Die Grundfunktionen eines Android-Gerätes erschließen sich den meisten Anwender schnell. Aber die meisten ahnen, dass sie noch mehr aus einem Geräte herausholen können. Mit der richtigen App kommen Sie noch schneller ans Ziel. Blade Buddy hilft Ihnen, Ihr Android-Gerät zu optimieren.
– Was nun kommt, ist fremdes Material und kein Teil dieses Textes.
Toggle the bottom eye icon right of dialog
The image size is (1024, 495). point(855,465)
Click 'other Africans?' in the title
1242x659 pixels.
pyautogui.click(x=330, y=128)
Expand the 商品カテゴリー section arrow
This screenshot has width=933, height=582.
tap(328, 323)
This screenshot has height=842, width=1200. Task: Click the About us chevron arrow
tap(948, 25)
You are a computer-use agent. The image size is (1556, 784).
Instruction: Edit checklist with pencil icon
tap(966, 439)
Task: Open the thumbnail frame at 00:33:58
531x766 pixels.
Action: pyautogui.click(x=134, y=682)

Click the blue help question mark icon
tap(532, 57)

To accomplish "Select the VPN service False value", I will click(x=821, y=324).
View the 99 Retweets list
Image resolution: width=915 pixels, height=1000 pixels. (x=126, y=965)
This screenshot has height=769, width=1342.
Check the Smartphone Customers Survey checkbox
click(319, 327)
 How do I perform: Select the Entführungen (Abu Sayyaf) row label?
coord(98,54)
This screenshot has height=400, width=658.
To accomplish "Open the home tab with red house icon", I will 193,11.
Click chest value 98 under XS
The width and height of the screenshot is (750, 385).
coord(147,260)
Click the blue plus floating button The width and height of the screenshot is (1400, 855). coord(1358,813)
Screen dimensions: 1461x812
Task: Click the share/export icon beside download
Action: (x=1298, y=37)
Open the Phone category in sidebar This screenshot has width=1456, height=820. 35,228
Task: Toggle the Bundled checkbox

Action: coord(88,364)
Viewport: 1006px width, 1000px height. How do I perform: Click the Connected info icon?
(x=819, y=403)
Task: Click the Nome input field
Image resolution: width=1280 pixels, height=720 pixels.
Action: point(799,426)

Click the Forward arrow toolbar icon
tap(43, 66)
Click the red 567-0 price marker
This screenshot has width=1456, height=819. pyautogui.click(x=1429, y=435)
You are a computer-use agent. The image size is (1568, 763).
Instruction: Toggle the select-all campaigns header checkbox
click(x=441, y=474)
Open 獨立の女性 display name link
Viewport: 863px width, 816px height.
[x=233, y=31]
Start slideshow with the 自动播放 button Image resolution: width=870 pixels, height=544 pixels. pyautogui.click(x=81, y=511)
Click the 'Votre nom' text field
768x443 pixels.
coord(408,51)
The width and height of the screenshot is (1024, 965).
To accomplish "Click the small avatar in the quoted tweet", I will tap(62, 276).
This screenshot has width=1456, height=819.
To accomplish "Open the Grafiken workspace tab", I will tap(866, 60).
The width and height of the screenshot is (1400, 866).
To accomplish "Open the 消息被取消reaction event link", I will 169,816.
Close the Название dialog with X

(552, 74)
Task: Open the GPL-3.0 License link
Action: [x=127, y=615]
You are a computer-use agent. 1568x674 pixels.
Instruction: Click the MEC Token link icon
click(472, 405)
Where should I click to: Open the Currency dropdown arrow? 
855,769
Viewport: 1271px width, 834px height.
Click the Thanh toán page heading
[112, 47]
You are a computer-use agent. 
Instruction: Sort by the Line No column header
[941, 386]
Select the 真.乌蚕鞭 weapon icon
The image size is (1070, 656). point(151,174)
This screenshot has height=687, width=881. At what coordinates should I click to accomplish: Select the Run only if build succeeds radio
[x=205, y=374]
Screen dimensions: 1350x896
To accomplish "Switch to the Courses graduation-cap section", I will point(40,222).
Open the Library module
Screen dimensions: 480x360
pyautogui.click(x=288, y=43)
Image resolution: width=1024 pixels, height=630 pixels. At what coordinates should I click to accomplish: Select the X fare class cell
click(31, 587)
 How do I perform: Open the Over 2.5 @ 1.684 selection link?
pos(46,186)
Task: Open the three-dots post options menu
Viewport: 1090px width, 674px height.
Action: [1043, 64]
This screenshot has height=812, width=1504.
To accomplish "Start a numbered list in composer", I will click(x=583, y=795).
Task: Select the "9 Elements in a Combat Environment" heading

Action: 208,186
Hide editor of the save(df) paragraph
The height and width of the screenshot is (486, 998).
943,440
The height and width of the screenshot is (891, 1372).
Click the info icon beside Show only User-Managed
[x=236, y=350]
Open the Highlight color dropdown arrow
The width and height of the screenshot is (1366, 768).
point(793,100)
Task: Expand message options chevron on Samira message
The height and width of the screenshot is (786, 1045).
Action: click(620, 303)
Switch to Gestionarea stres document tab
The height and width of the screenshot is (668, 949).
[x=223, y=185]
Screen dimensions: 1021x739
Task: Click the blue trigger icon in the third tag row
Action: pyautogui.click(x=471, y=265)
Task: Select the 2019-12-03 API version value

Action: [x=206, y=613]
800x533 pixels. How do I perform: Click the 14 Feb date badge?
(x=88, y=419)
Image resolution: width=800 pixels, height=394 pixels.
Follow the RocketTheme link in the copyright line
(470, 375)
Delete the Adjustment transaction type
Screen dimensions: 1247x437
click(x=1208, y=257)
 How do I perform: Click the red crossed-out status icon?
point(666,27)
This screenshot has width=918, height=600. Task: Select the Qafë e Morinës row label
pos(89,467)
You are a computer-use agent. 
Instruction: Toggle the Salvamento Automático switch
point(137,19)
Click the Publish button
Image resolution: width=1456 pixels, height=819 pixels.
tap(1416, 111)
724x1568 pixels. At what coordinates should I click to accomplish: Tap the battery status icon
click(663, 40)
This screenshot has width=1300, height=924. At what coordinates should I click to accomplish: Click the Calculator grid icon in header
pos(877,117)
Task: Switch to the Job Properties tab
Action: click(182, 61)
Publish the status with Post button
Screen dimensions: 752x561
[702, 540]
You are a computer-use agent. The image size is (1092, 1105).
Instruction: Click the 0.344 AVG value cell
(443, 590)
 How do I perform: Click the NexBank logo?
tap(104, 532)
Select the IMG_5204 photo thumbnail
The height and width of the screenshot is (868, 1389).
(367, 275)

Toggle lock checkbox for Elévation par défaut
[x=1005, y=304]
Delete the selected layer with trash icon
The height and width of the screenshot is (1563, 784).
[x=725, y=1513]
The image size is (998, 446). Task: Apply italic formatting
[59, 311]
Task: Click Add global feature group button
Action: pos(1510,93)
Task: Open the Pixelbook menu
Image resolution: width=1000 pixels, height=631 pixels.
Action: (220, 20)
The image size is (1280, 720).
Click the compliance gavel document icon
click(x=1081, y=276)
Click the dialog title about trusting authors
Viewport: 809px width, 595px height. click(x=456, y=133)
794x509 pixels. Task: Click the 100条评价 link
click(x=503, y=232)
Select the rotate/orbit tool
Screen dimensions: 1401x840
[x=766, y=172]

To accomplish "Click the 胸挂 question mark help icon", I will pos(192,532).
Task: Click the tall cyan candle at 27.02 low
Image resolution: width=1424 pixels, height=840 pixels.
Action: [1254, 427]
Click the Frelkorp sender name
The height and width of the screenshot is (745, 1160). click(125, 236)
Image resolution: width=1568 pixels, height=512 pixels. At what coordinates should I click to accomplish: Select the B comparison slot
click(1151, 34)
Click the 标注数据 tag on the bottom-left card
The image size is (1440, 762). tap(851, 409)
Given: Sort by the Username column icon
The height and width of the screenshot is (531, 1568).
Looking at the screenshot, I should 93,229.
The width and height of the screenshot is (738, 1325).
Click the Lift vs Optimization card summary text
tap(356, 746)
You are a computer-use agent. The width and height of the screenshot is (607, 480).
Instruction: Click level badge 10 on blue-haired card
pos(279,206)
Die verschiedenen App-Sites quellen über mit Tools, die Ihnen helfen sollen, Ihr Android-Gerät an Ihre individuellen Vorlieben und Bedürfnisse anzupassen. Doch auf der Suche nach der passenden App fühlt man sich angesichts der App-Schwemme wie im sprichwörtlichen Wald, den man vor lauter Bäumen nicht mehr sieht. Blade Buddy [1] hebt sich wohltuend von der Masse ab.

Mit Blade Buddy aktivieren Sie eine Fülle von interessanten Funktionen auf Ihrem Android-Gerät, die Google/der Hersteller standardmäßig nicht bietet oder nicht erlaubt. Voraussetzung ist allerdings ein Root-Zugang.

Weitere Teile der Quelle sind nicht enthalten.